Quién sabe si hoy existiría un género tan rico como la fotografía de calle, si artistas como Henri Cartier-Bresson, Elliot Erwitt o Robert Frank hubieran tenido que lidiar con vigilantes de seguridad demasiado diligentes o hubieran sido arrestados, siguiendo leyes antiterroristas, por hacer fotos. A pesar de que en la mayor parte de los países occidentales todo el mundo tiene derecho a hacer fotografías en lugares públicos, muchos fotógrafos tienen problemas a la hora de hacer su trabajo. Todos sabemos que hay restricciones (complejos militares o espacios privados), pero a menudo, a los fotógrafos se les impide hacer su trabajo en calles concurridas y lugares públicos. En algunos casos hay leyes que prohíben publicar determinadas fotos; por ejemplo, no se puede utilizar a una persona (a veces, ni un edificio particular) con fines publicitarios. Y en Francia y Alemania, el derecho a la intimidad exige en muchos casos la autorización del sujeto para la publicación.
Basta con hacer una búsqueda en Internet para descubrir innumerables casos, demandas y foros sobre fotógrafos a los que la policía o vigilantes de seguridad les han prohibido hacer fotografías. En el Reino Unido, la relación entre los fotógrafos y las autoridades es especialmente tensa. Si bien hay varias leyes que la policía esgrime para impedir que un fotógrafo realice su trabajo (como la ley de orden público o la obstrucción de las tareas policiales), la policía del Reino Unido suele recurrir a la ley antiterrorista, una de las más restrictivas de Europa Occidental. Parece que la situación puede incluso empeorar durante la celebración de los Juegos Olímpicos, dado que las autoridades estarán en alerta máxima ante la posibilidad de ataques terroristas. El dispositivo de seguridad que se pondrá en marcha durante los Juegos Olímpicos tiene un coste estimado de más de 660 millones de euros.

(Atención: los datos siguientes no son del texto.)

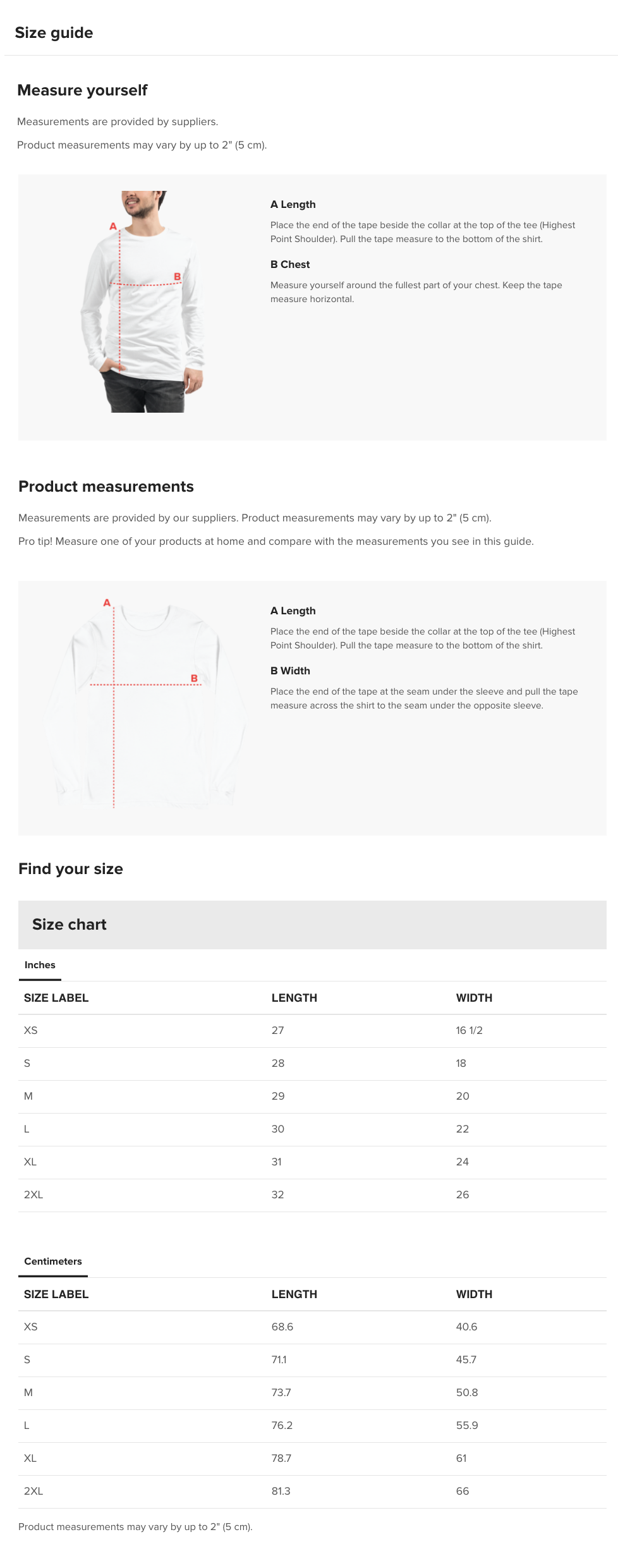Click the WIDTH column header in inches table
This screenshot has height=1568, width=618.
tap(474, 998)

Grant Smith, de la organización I’m A Photographer Not A Terrorist afirma: “Temo que la animadversión hacia los fotógrafos, tanto aficionados como profesionales, vaya en aumento porque el sector de la seguridad está avivando el miedo a los ataques. Creo que la sombra de la sospecha se cernirá en gran medida sobre los fotógrafos. Yo no aconsejaría a nadie que deje de hacer fotografías. Estos tiempos de limitación de las libertades y creciente desconfianza forman parte de nuestra historia social”. Brett Jefferson Stott, director del London Festival of Photography piensa lo mismo, pero añade: “Evite fotografiar todo lo relacionado con la seguridad, como cámaras de vigilancia. Si lo hace, puede que alguien sospeche de usted, sobre todo si anda merodeando. Tiene que preguntarse si merece la pena el enfrentamiento por hacer esa foto, incluso aunque tenga razón. Ante cualquier discusión, conviene que grabe la conversación discretamente en vídeo o audio por si llaman a la policía o termina en comisaría.